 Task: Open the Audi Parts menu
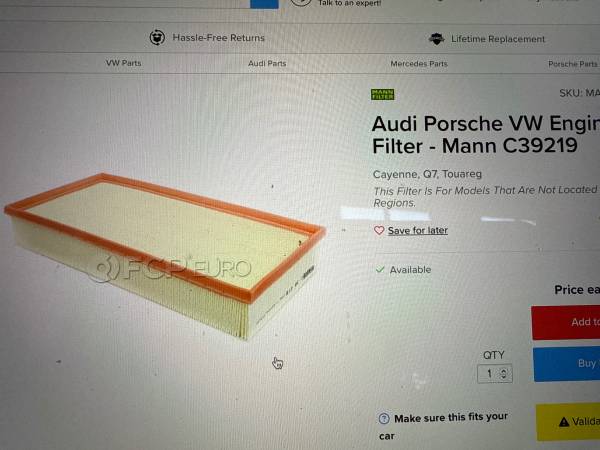[267, 63]
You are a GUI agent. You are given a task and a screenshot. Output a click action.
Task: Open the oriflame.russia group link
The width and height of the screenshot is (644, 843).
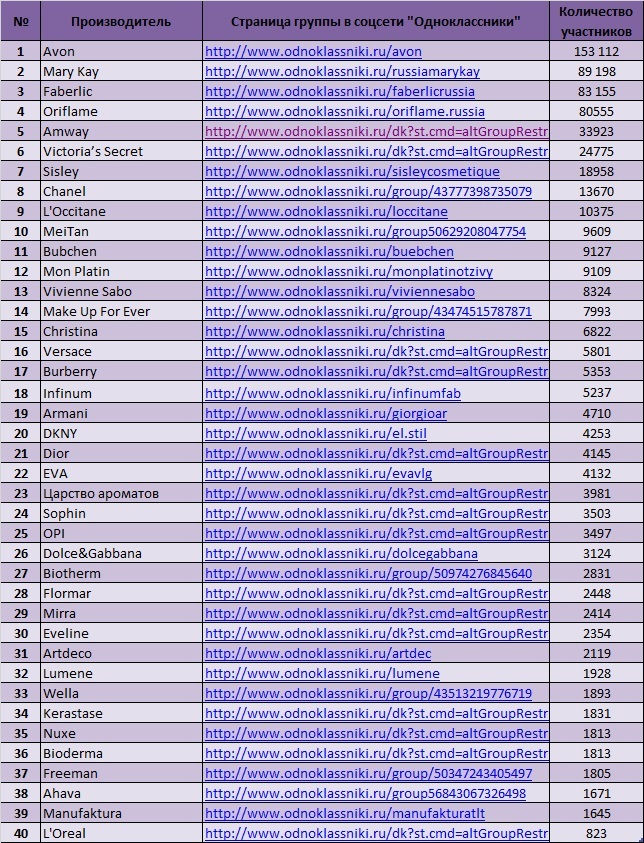(345, 112)
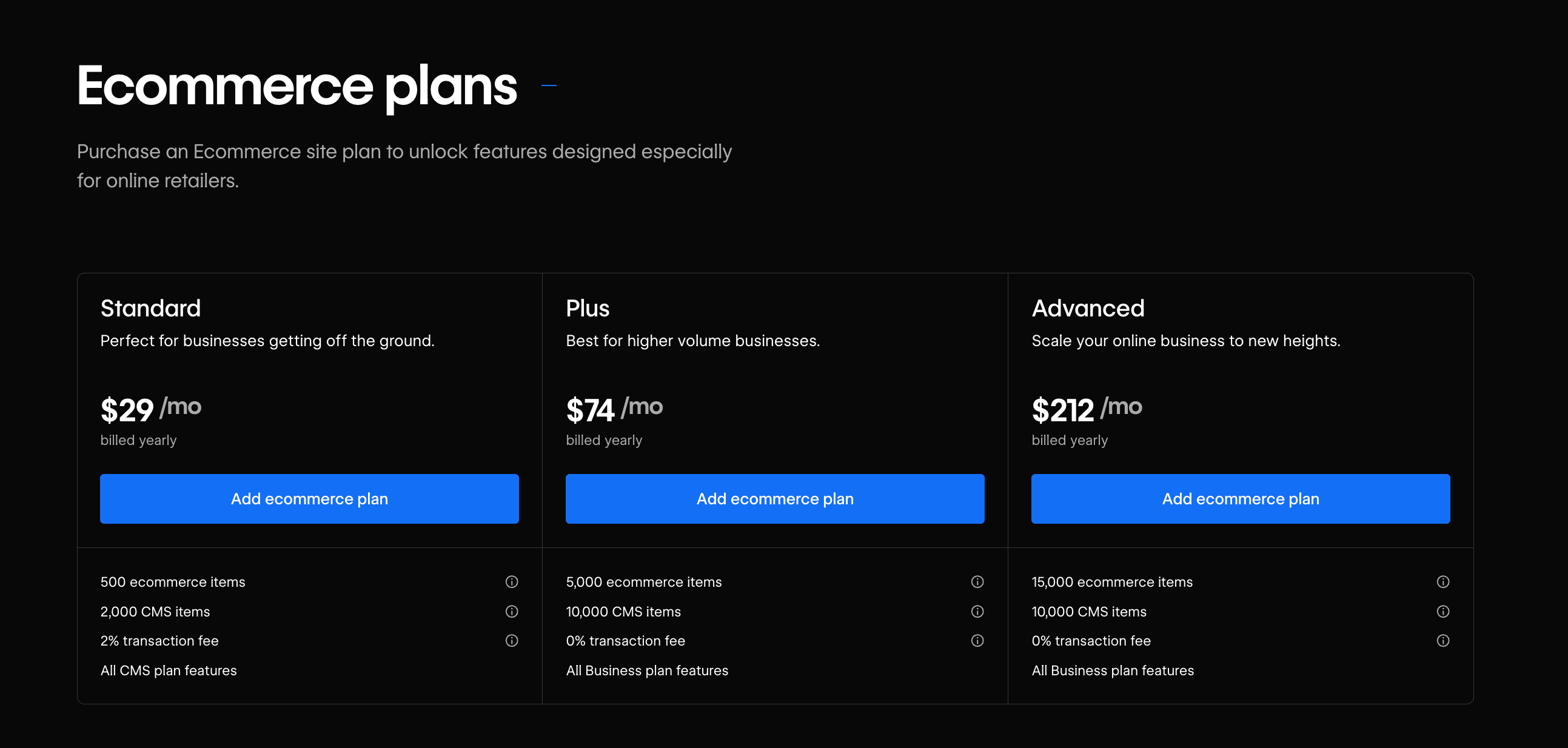Image resolution: width=1568 pixels, height=748 pixels.
Task: Click the info icon beside 500 ecommerce items
Action: [x=511, y=582]
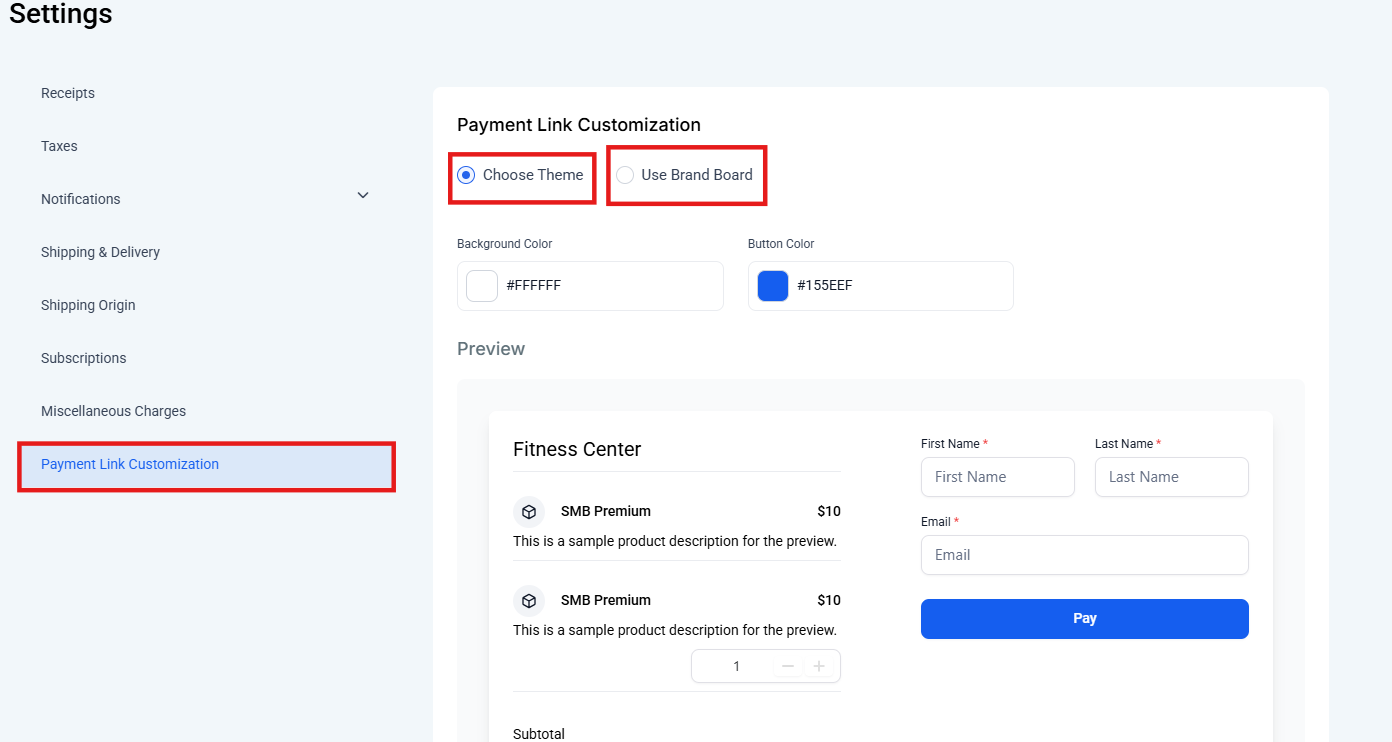Open the Receipts settings section
Screen dimensions: 1392x742
coord(68,93)
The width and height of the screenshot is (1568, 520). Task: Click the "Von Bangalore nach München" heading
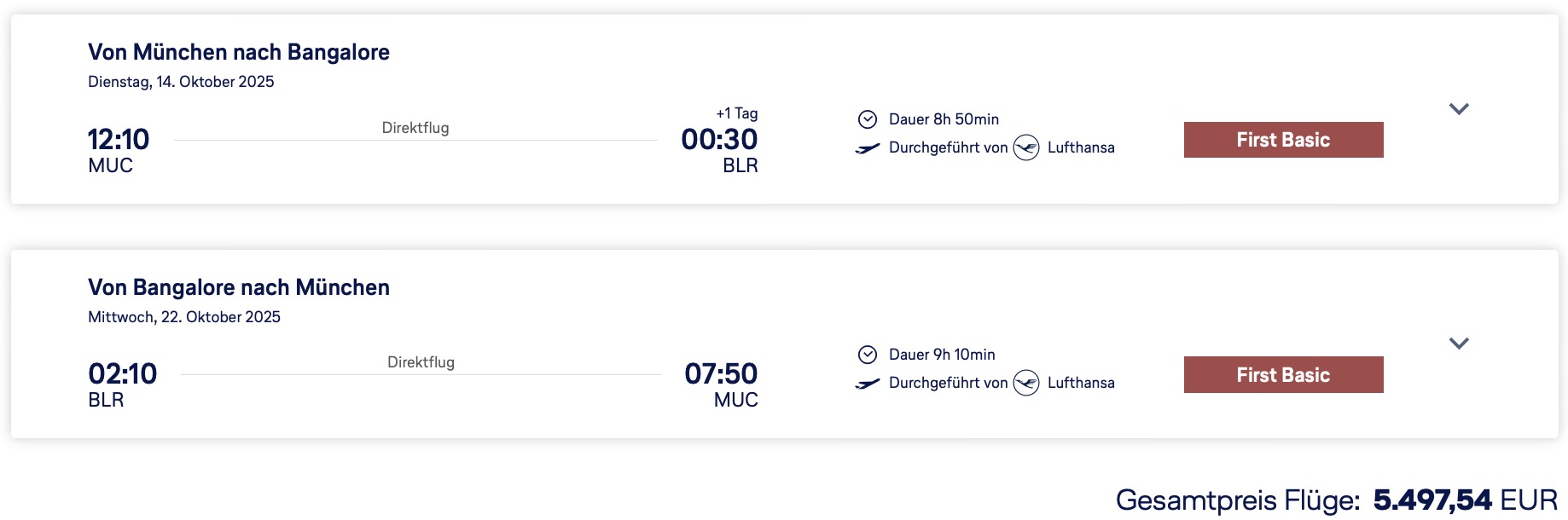click(239, 287)
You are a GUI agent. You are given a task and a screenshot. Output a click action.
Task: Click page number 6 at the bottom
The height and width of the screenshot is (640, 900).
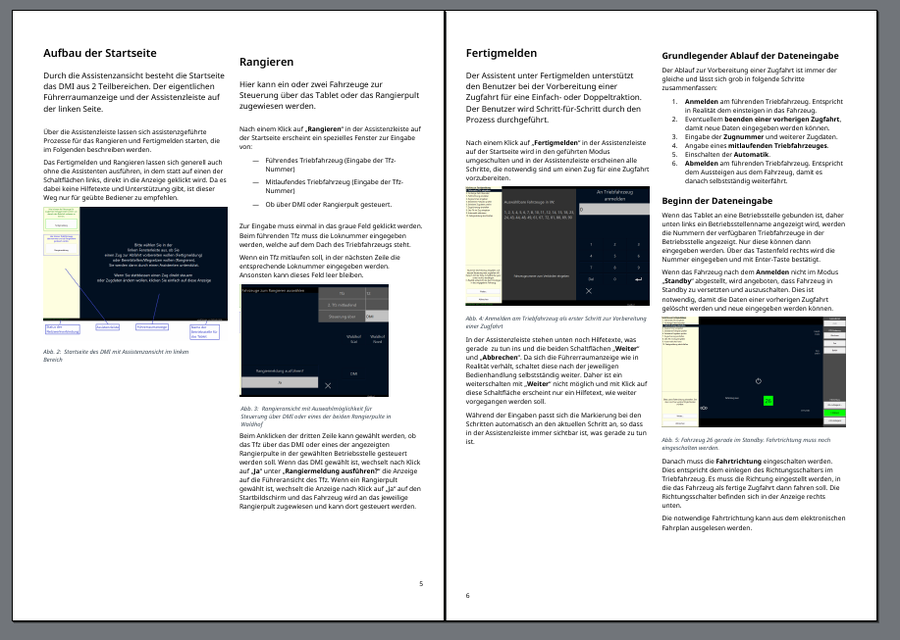click(x=467, y=595)
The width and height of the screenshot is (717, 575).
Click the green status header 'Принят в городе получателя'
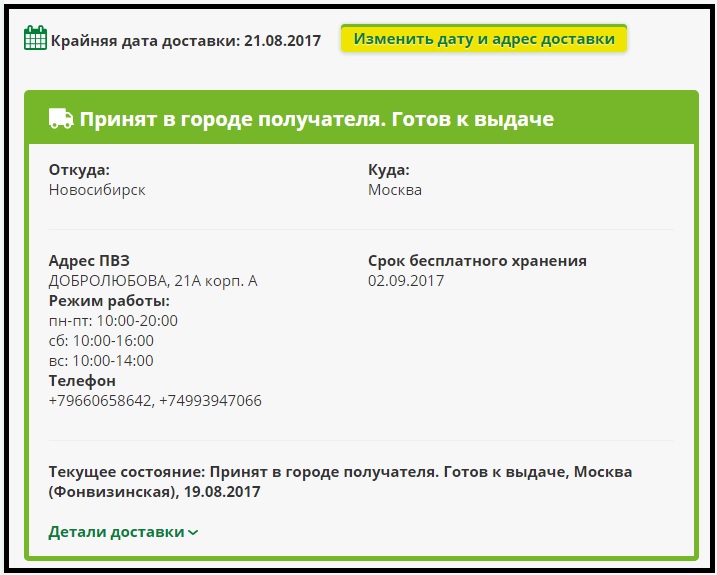coord(316,119)
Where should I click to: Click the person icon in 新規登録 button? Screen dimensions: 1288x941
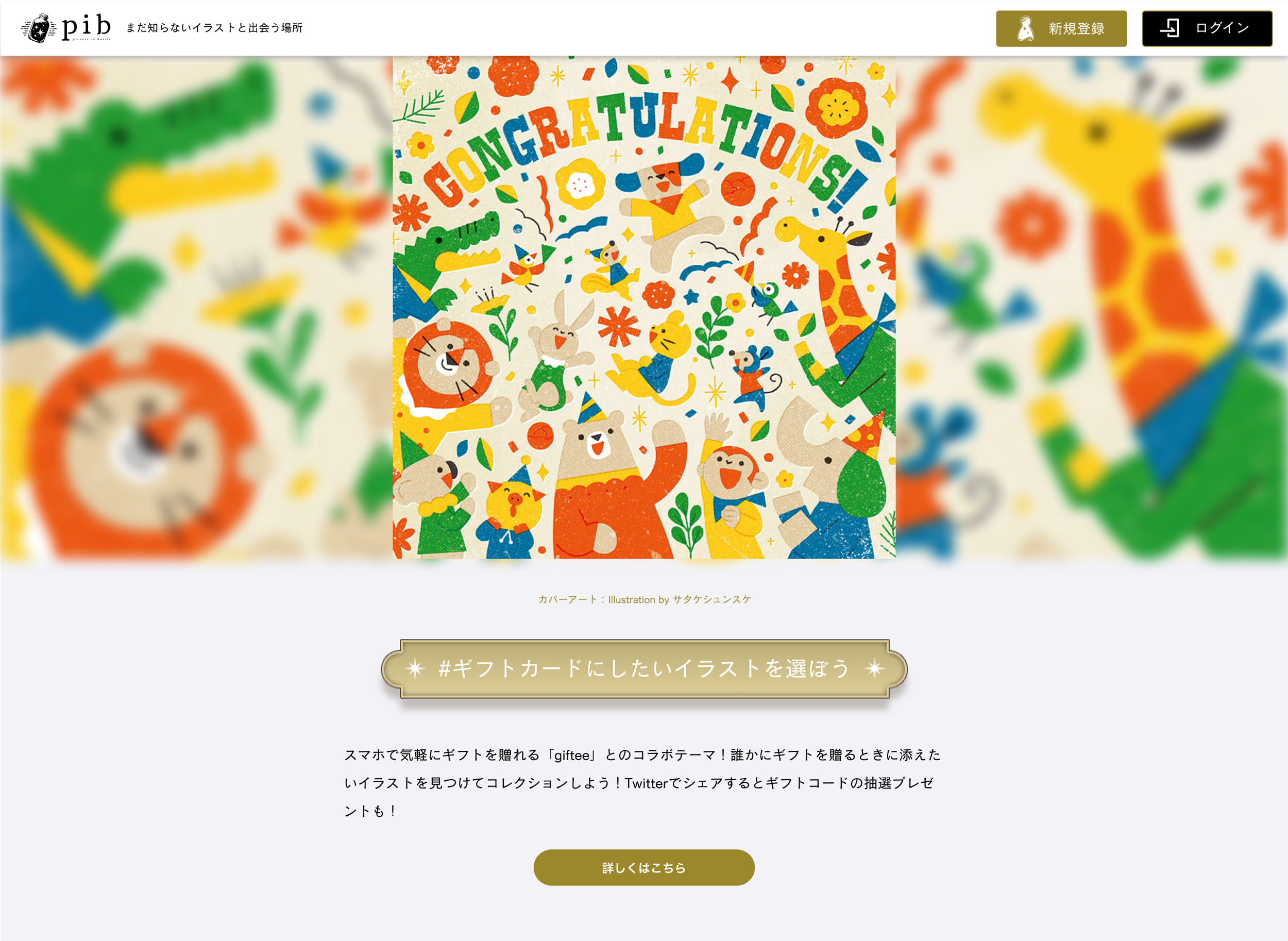[1025, 28]
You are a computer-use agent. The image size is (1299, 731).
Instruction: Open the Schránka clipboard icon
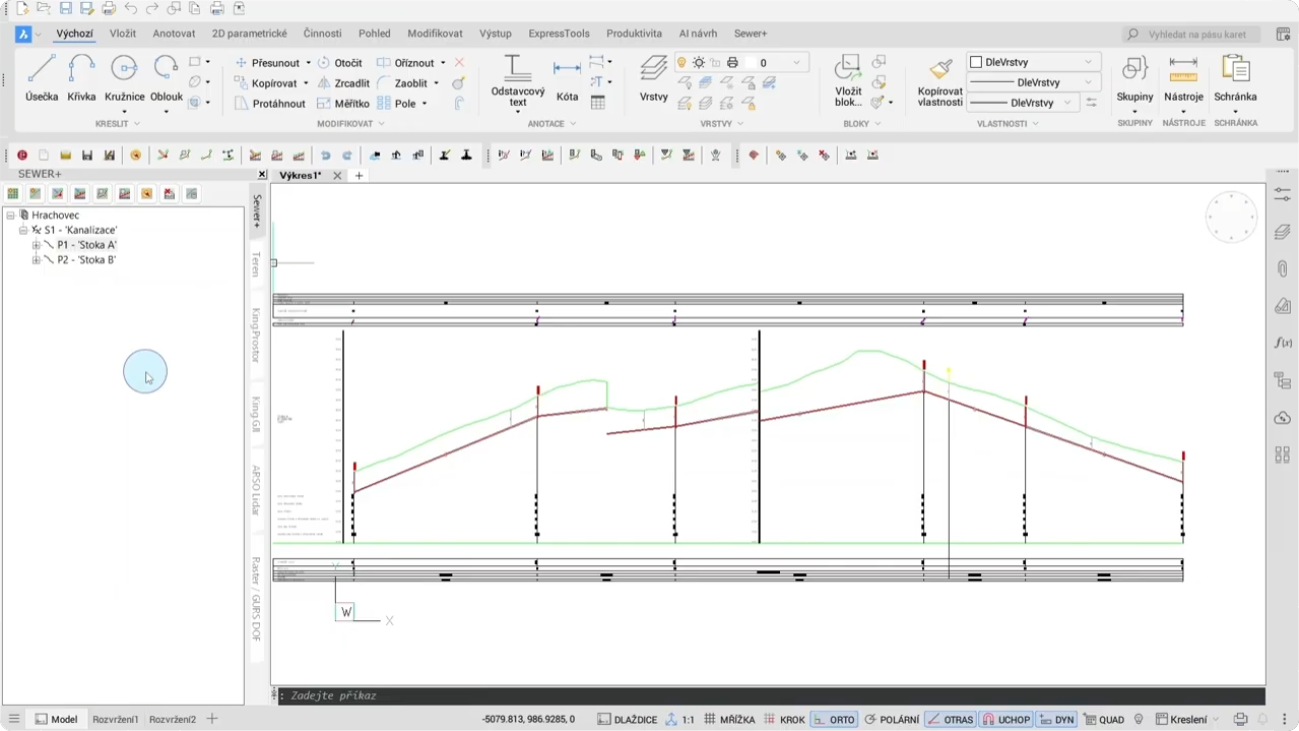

----

- _Task goal_: Put each line of the listing above into a JSON list of strings, one string per line, skipping blank lines. Leave the pictures out.

- _Finished task_:
[
  " Task: Open the Audi Parts menu",
  "[267, 63]",
  "You are a GUI agent. You are given a task and a screenshot. Output a click action.",
  "Task: Open the oriflame.russia group link",
  "The width and height of the screenshot is (644, 843).",
  "(345, 112)",
  "Image resolution: width=1568 pixels, height=748 pixels.",
  "Task: Click the info icon beside 500 ecommerce items",
  "Action: [x=511, y=582]",
  "Open the Receipts settings section",
  "Screen dimensions: 1392x742",
  "coord(68,93)",
  "The width and height of the screenshot is (1568, 520). Task: Click the \"Von Bangalore nach München\" heading",
  "click(239, 287)",
  "You are a GUI agent. You are given a task and a screenshot. Output a click action.",
  "Task: Click page number 6 at the bottom",
  "The height and width of the screenshot is (640, 900).",
  "click(x=467, y=595)",
  "The width and height of the screenshot is (717, 575).",
  "Click the green status header 'Принят в городе получателя'",
  "coord(316,119)",
  "Where should I click to: Click the person icon in 新規登録 button? Screen dimensions: 1288x941",
  "[1025, 28]",
  "You are a computer-use agent. The image size is (1299, 731).",
  "Instruction: Open the Schránka clipboard icon"
]